Written tasks:
[1] Retype the part of the VLF propagation email from "on the phone, Stefan" to "dBuV/m = -12 dBuV/m.".
[2] Answer these from the VLF propagation email:
(a) How much current was Stefan running into the kite antenna?
(b) At what distance is the field strength calculated?
(c) At what frequency did Paul's calibrated spectrum show its peak?
[3] Proceed with the email on ionospheric VLF propagation, picking up after its last sentence.

To: <[email protected]>
Subject: LF: Ionospheric VLF propagation
From: "Markus Vester" <[email protected]>
Date: Tue, 16 Mar 2010 00:12:14 +0100
In-reply-to: <[email protected]>
References: <[email protected]>
Reply-to: [email protected]
Sender: [email protected]
Dear LF,
 
on the phone, Stefan mentioned that he was running about 0.4 A into the nearly vertical (70°), 100 m long kite antenna. Thus radiated power would be
 
 EMRP = 1579 ohm * (0.4 A * sin(70°) * 50 m / 33 km)^2 = 0.5 mW = -3 dBm.
 
Using 1/distance field decay above lossless flat earth, at 830 km we would expect a field strength
 
 E = -3 + 49.5 - 20 log (830) dBuV/m = -12 dBuV/m.
 
However Paul's calibrated spectrum at 14:38 UT showed a peak B = 3.1 fT at 8970 Hz, equivalent to an electrical field
 
 E = c * B = 0.93 uV/m = - 0.5 dBuV/m.
 
Taking into account a couple of dB's for measurement uncertainties, we are still left with an observed signal very significantly stronger than expected. This seems to support Alexander's statement about a slower than inverse distance decay in the two-dimensional ionosphere-earth waveguide.

Dataset extract:
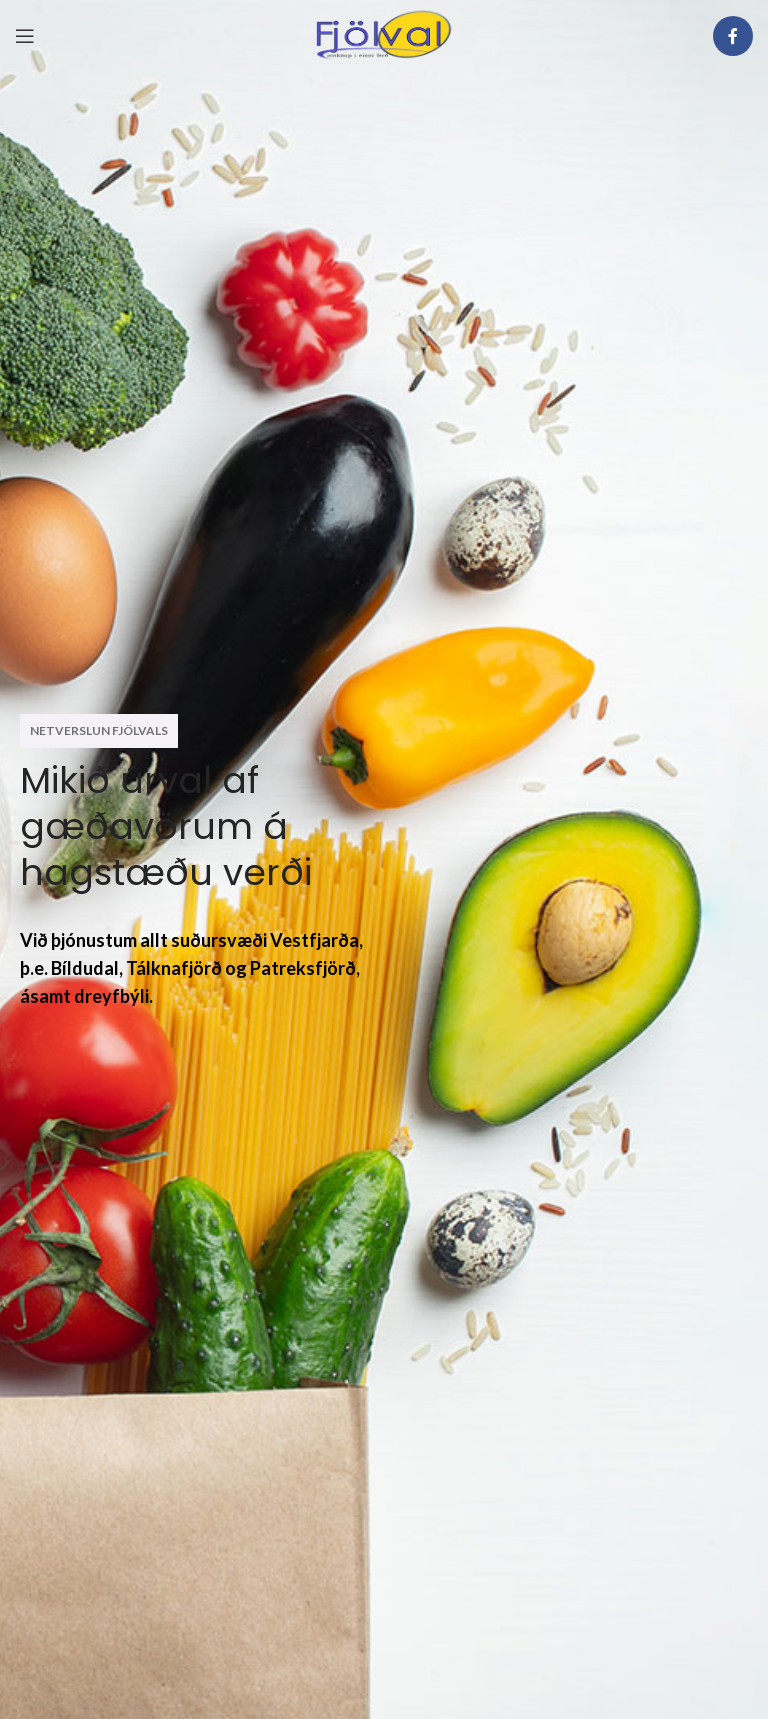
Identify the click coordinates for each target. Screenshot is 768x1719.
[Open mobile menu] (25, 36)
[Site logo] (384, 33)
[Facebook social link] (733, 36)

Results of the tasks:
[1]
on the phone, Stefan mentioned that he was running about 0.4 A into the nearly vertical (70°), 100 m long kite antenna. Thus radiated power would be
 
 EMRP = 1579 ohm * (0.4 A * sin(70°) * 50 m / 33 km)^2 = 0.5 mW = -3 dBm.
 
Using 1/distance field decay above lossless flat earth, at 830 km we would expect a field strength
 
 E = -3 + 49.5 - 20 log (830) dBuV/m = -12 dBuV/m.

[2]
(a) About 0.4 A
(b) 830 km
(c) 8970 Hz

[3]
On http://freenet-homepage.de/df6nm/vlf/vlf_DHO_dualfreq.htm , I have another observation pointing out an ionospheric effect on VLF. In 2006, the German naval transmitter DHO38, normally on 23.4 kHz, was simultaneously transmitting on 18.5 kHz as well. Surprisingly the fieldstrengths and the diurnal patterns for the two frequencies appeared to be completely different, presumably due to different phaseshifts between ground and skywave component.
 
Best regards,
MArkus (DF6NM)
 
----- Original Message -----
Sent: Thursday, February 25, 2010 6:53 PM
Subject: Re: LF: AW: 9 Dreamers

Hellow, Stefan.

> If that calculation is reasonably correct, what distance could be
> reached with 1,4mW @ 8,9 kHz

With such a condition you'll get about 2.5 uV/m at 100 km. Seems it can be
recievid. If there is no atmospheric and industrial noise it should be
very strong signal. But all depends on noise on 9 kHz. I have no ideas
about noise on 9 kHz. I neglet ionosphere in estimations. But at D=100 km
it should be approximately right.

Anyway if you can use 100 m high antenna then few of 100's km you should
reach. May be substantionally more. For large distances dependance of E
on D changes. On the distances more then ~100 km field should have
behaviour E ~ sqrt(1/D). This yelds only 10 dB attenuation if distance
became 10 times more. Thus if you'll have 20 dB over noise at 100 km (if
noise is 0.25 uV/m for example) then you'll have ~10 dB over noise at 1000
km. 

Do it if you have such an oportunity! It is very interesting.